## Records contained in a dataset:
[start]

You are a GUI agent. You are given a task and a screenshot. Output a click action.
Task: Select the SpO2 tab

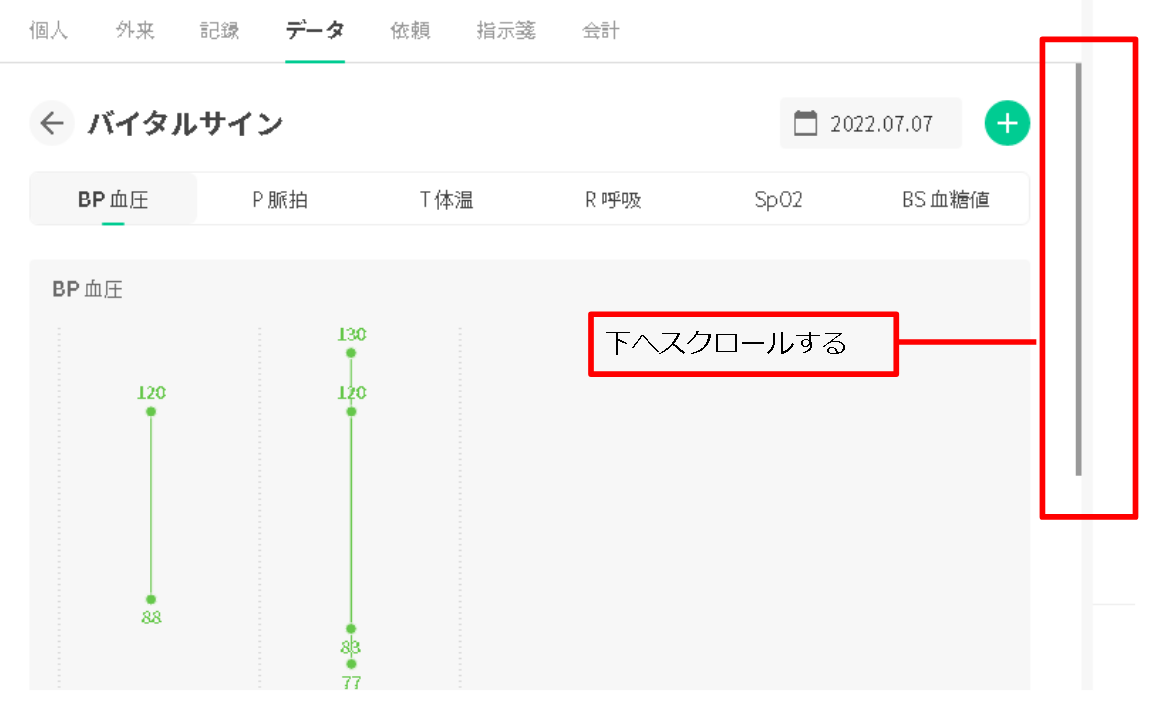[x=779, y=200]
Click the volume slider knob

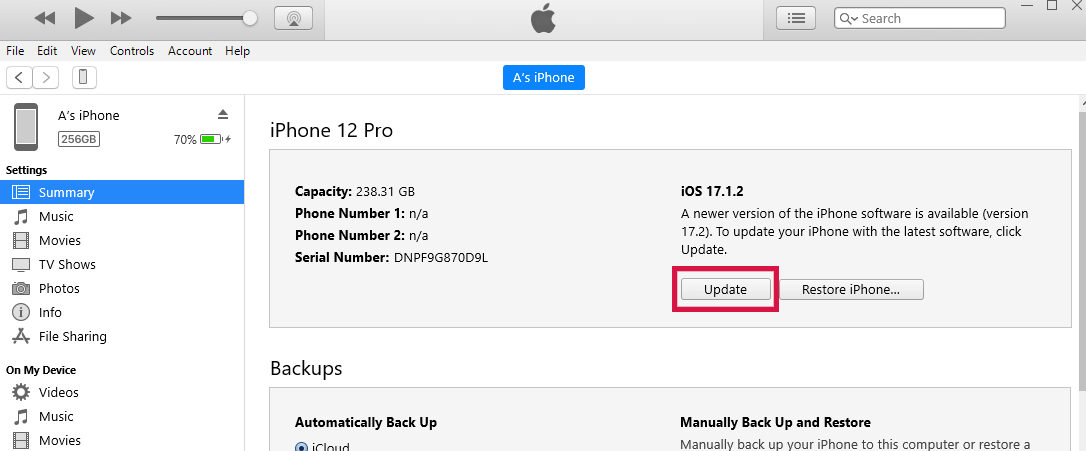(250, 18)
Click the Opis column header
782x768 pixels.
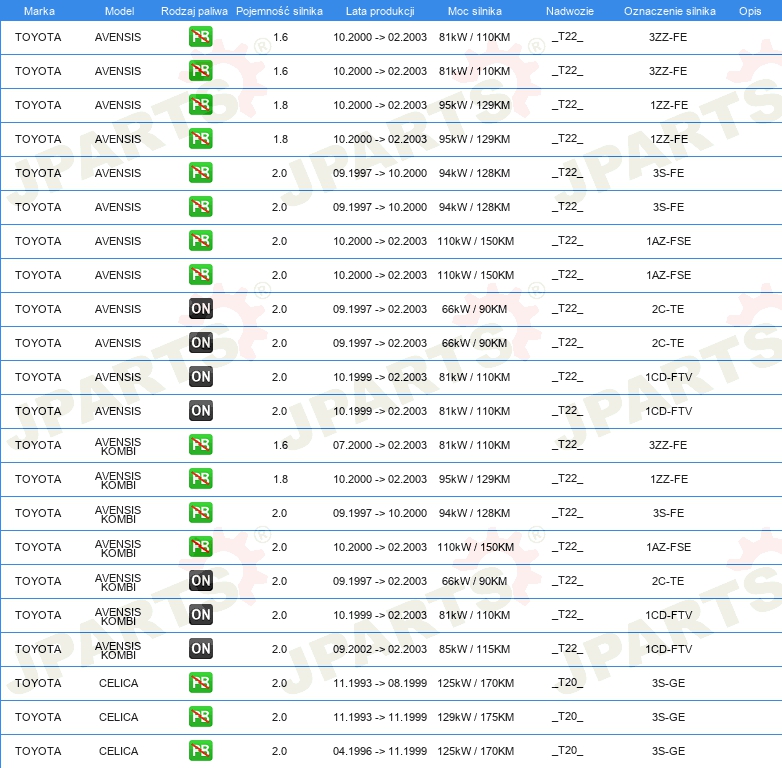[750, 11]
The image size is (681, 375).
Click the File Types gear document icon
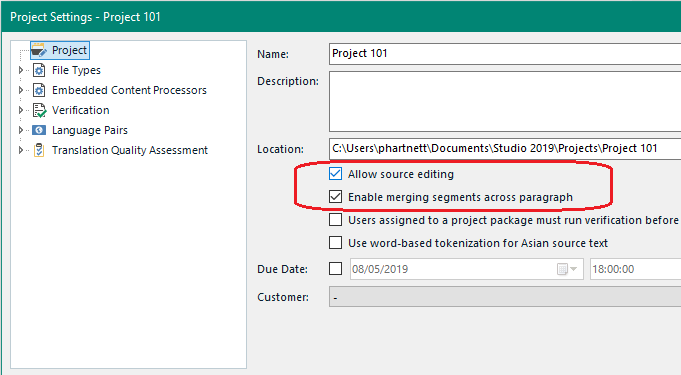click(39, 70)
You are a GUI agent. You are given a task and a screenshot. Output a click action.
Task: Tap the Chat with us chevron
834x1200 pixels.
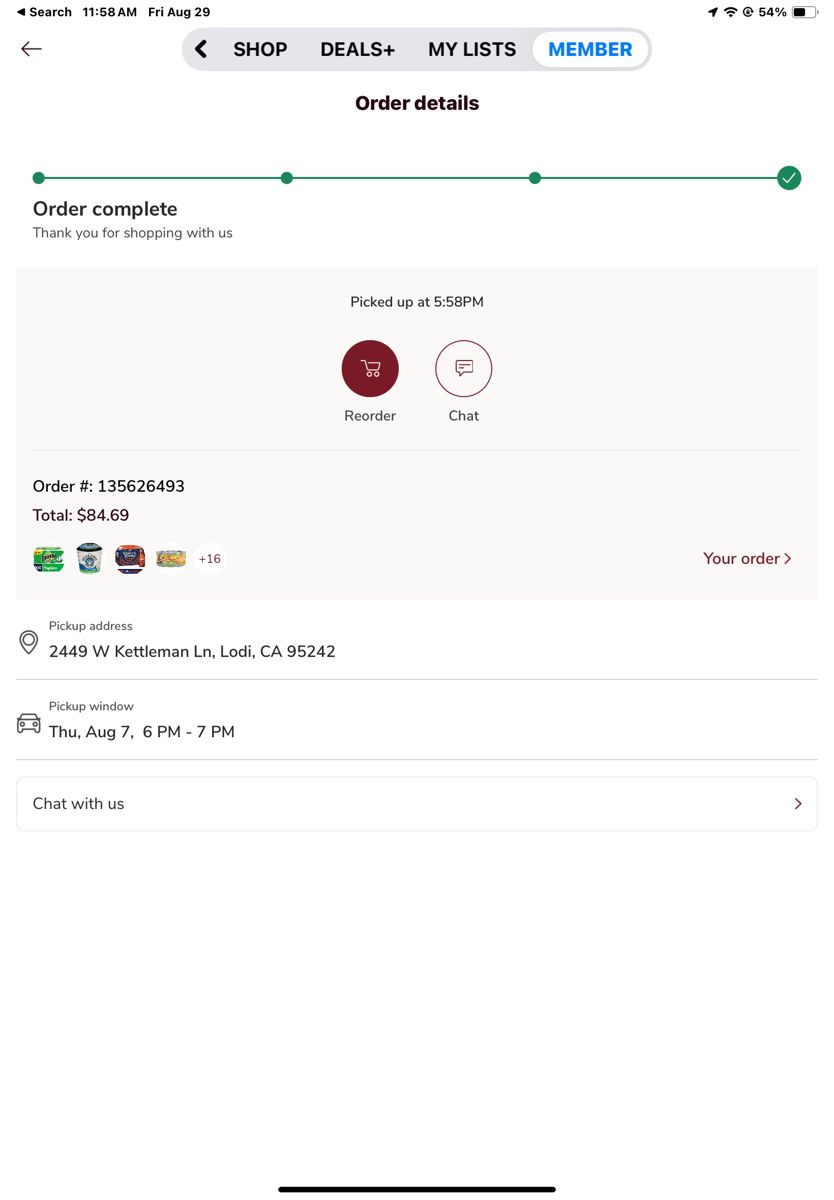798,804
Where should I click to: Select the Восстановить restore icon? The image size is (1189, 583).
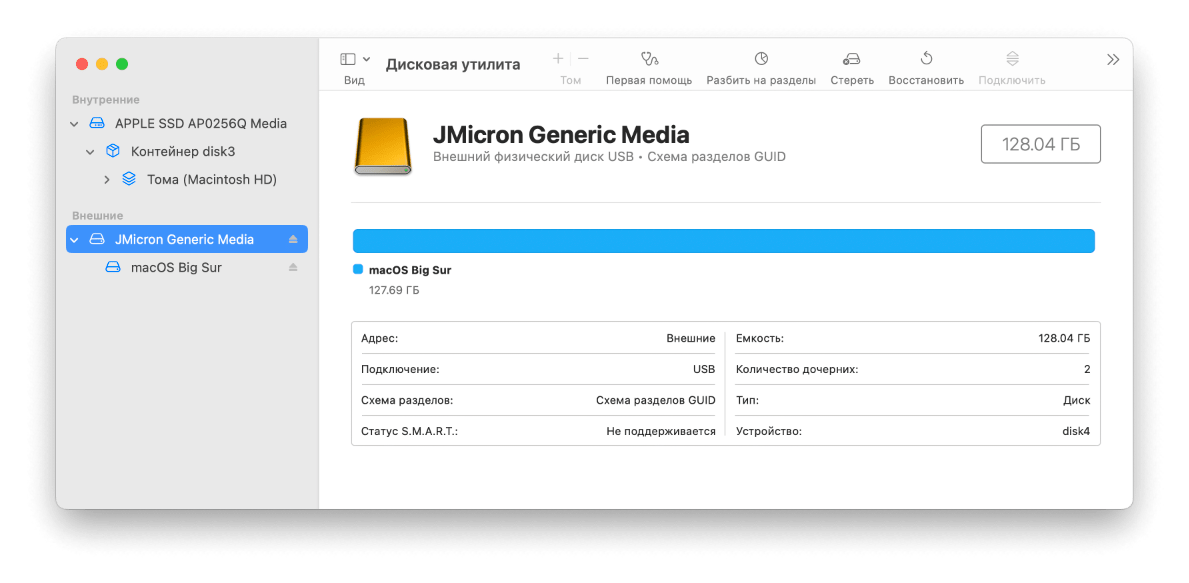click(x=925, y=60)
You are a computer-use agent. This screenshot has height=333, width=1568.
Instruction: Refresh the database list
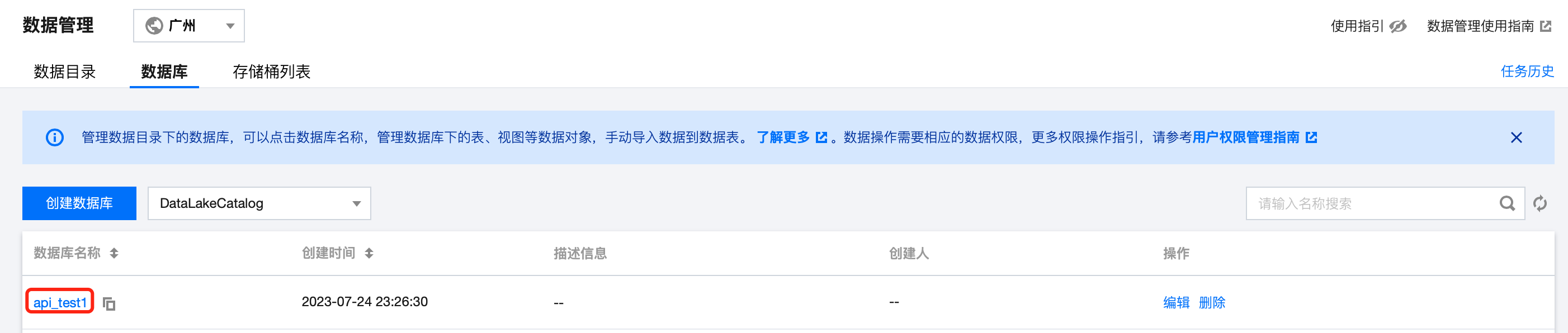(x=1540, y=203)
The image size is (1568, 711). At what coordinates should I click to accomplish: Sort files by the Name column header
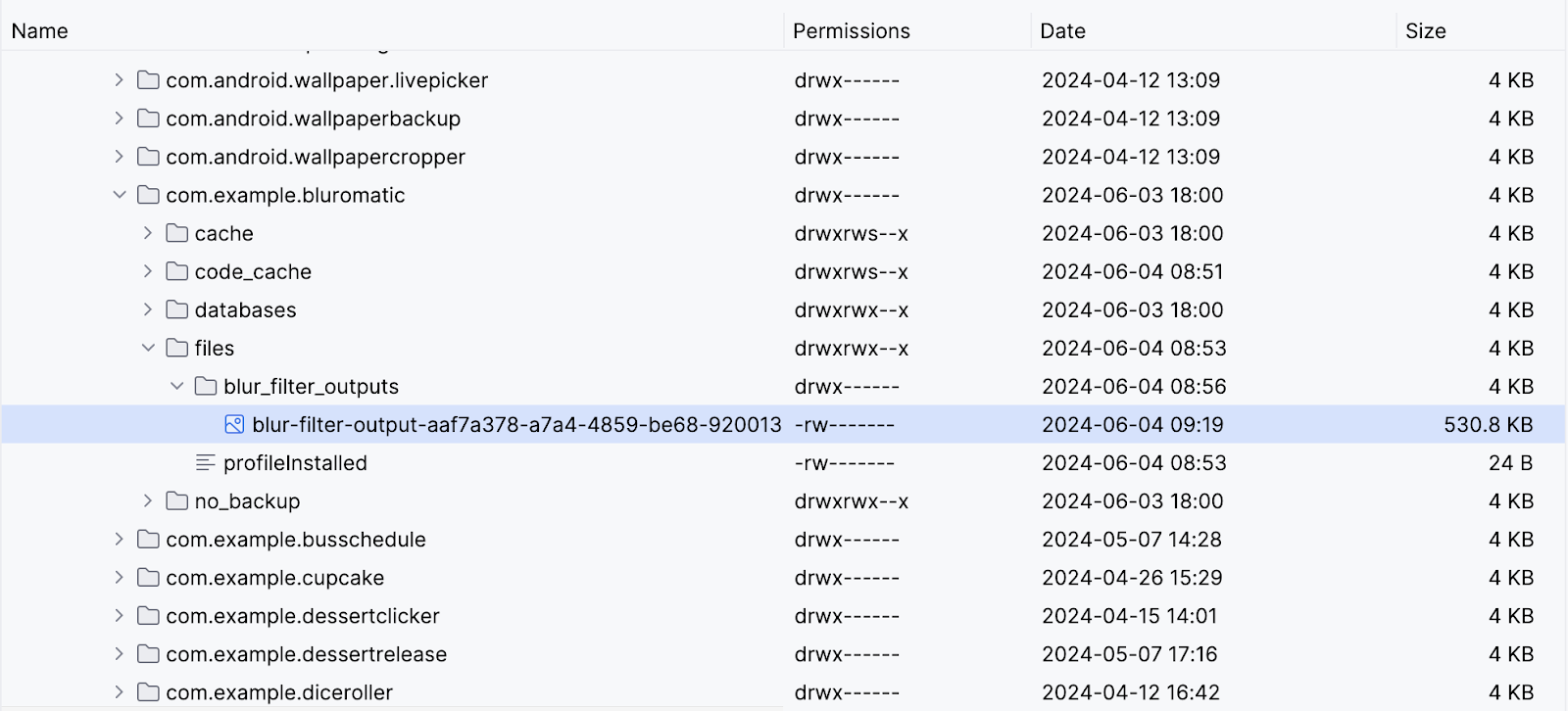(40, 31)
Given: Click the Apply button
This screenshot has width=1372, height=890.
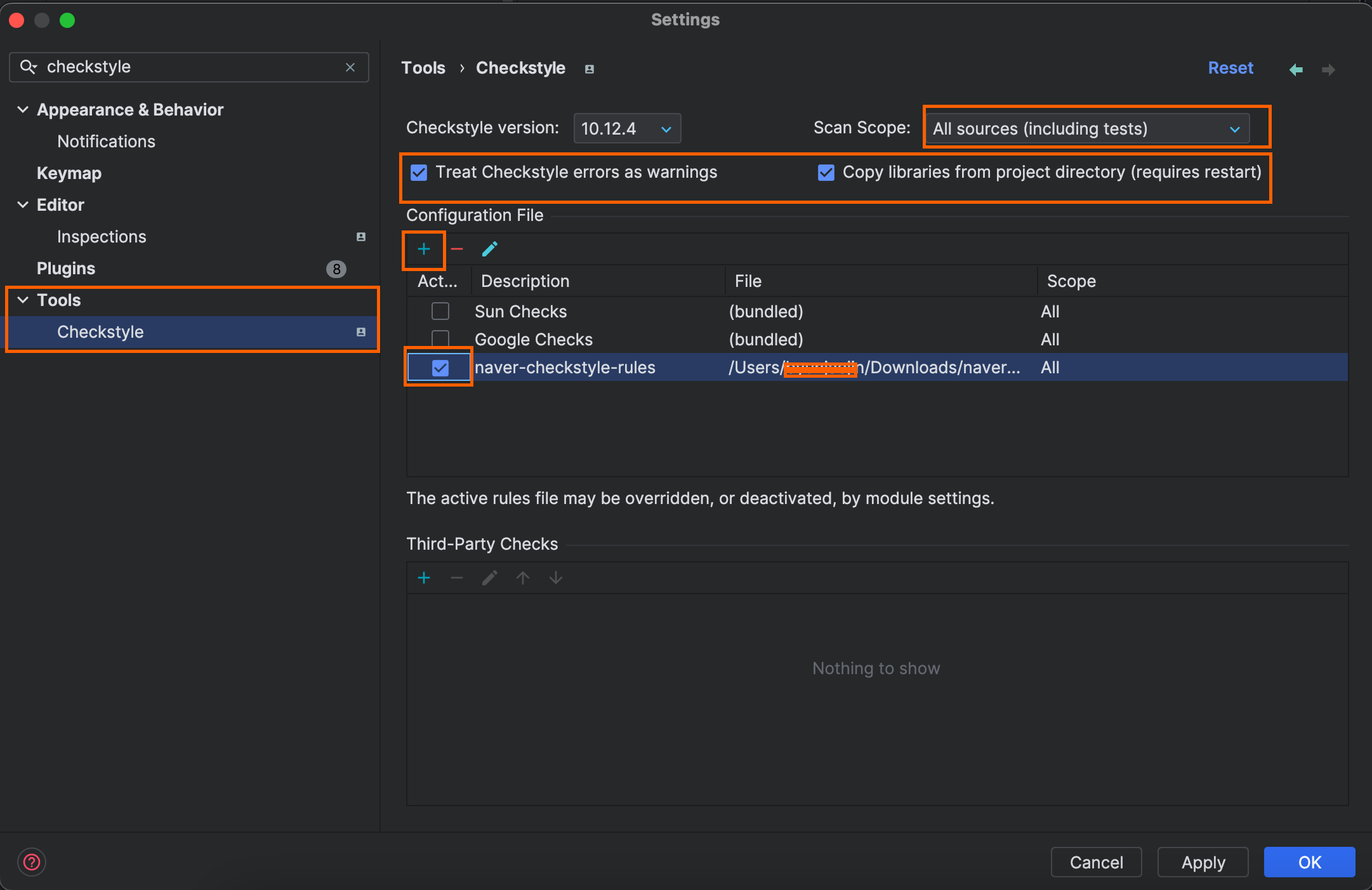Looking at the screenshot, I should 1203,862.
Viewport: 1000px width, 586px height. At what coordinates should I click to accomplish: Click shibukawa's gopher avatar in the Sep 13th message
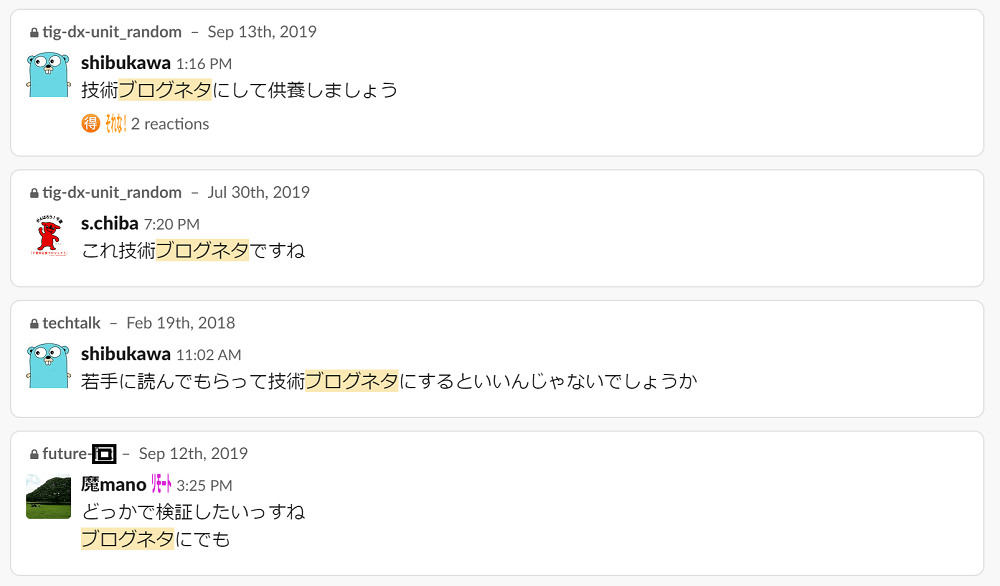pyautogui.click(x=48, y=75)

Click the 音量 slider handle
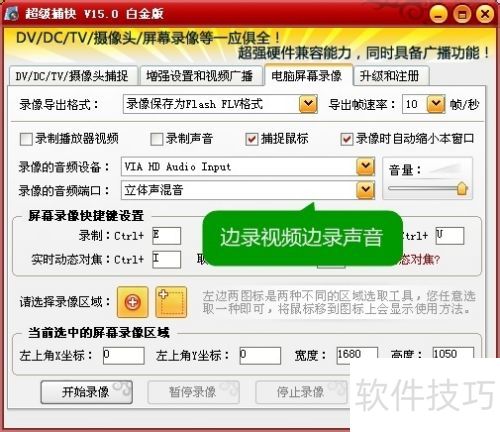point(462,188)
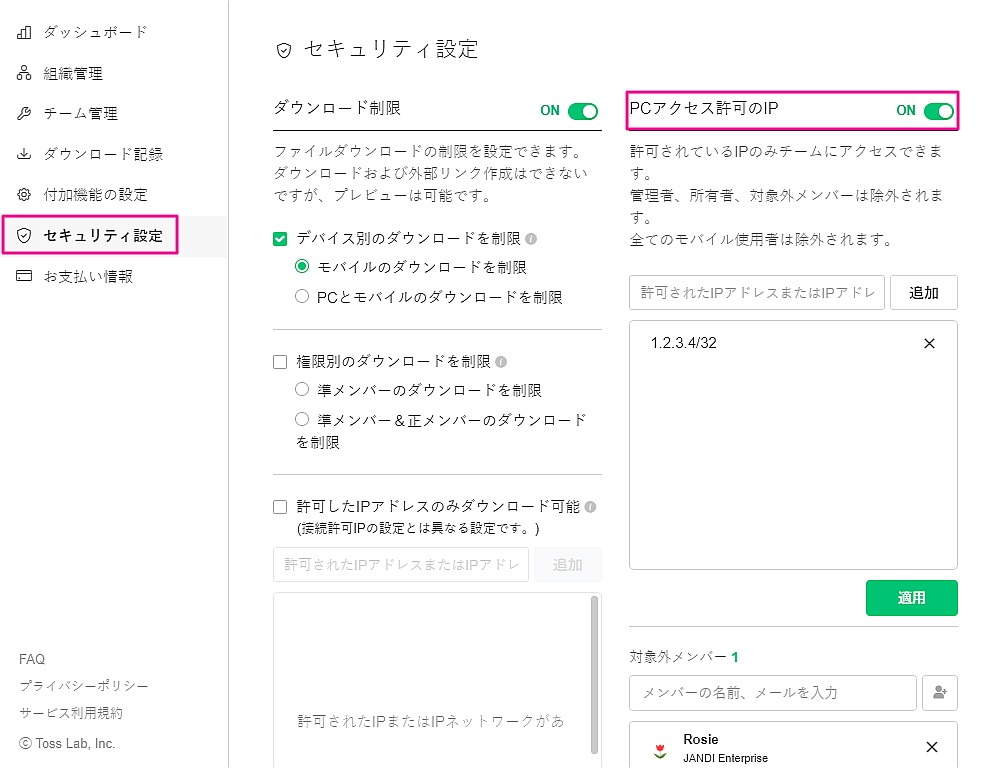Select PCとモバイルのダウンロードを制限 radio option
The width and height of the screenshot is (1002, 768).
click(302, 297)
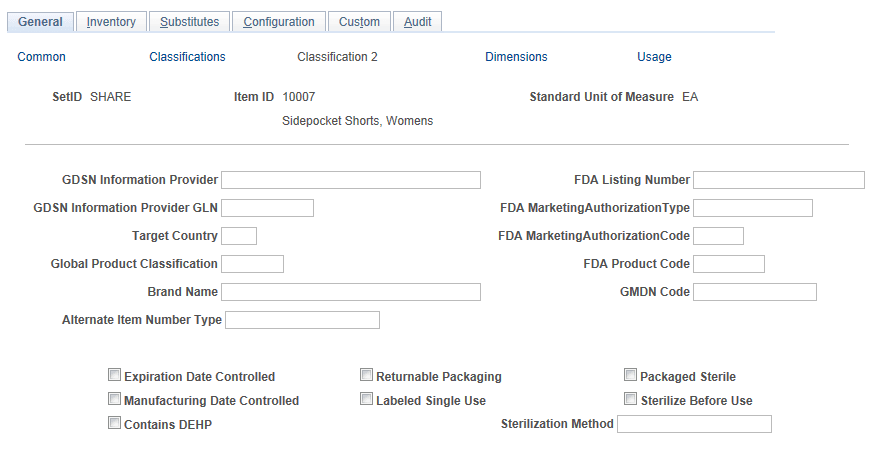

[end]

Give back every line of the data above, word for word, with the pictures left out.

You are a GUI agent. You are given a task and a screenshot. Output a click action.
Task: Select the SpO2 tab

[x=779, y=200]
Click the volume slider knob

(250, 18)
Click the Opis column header
782x768 pixels.
[750, 11]
The image size is (681, 375).
Click the File Types gear document icon
click(39, 70)
You are a GUI agent. You are given a task and a screenshot. Output a click action.
Task: Tap the Chat with us chevron
834x1200 pixels.
798,804
Where should I click to: Select the Восстановить restore icon? The image size is (1189, 583).
click(x=925, y=60)
You are a computer-use agent. This screenshot has height=333, width=1568.
Instruction: Refresh the database list
(x=1540, y=203)
The image size is (1568, 711). At what coordinates should I click to accomplish: Sort files by the Name column header
(40, 31)
Given: Click the Apply button
This screenshot has width=1372, height=890.
Looking at the screenshot, I should 1203,862.
Viewport: 1000px width, 586px height. At what coordinates should I click to accomplish: Click shibukawa's gopher avatar in the Sep 13th message
pyautogui.click(x=48, y=75)

Click the 音量 slider handle
point(462,188)
Select PCとモバイルのダウンロードを制限 radio option
The width and height of the screenshot is (1002, 768).
click(302, 297)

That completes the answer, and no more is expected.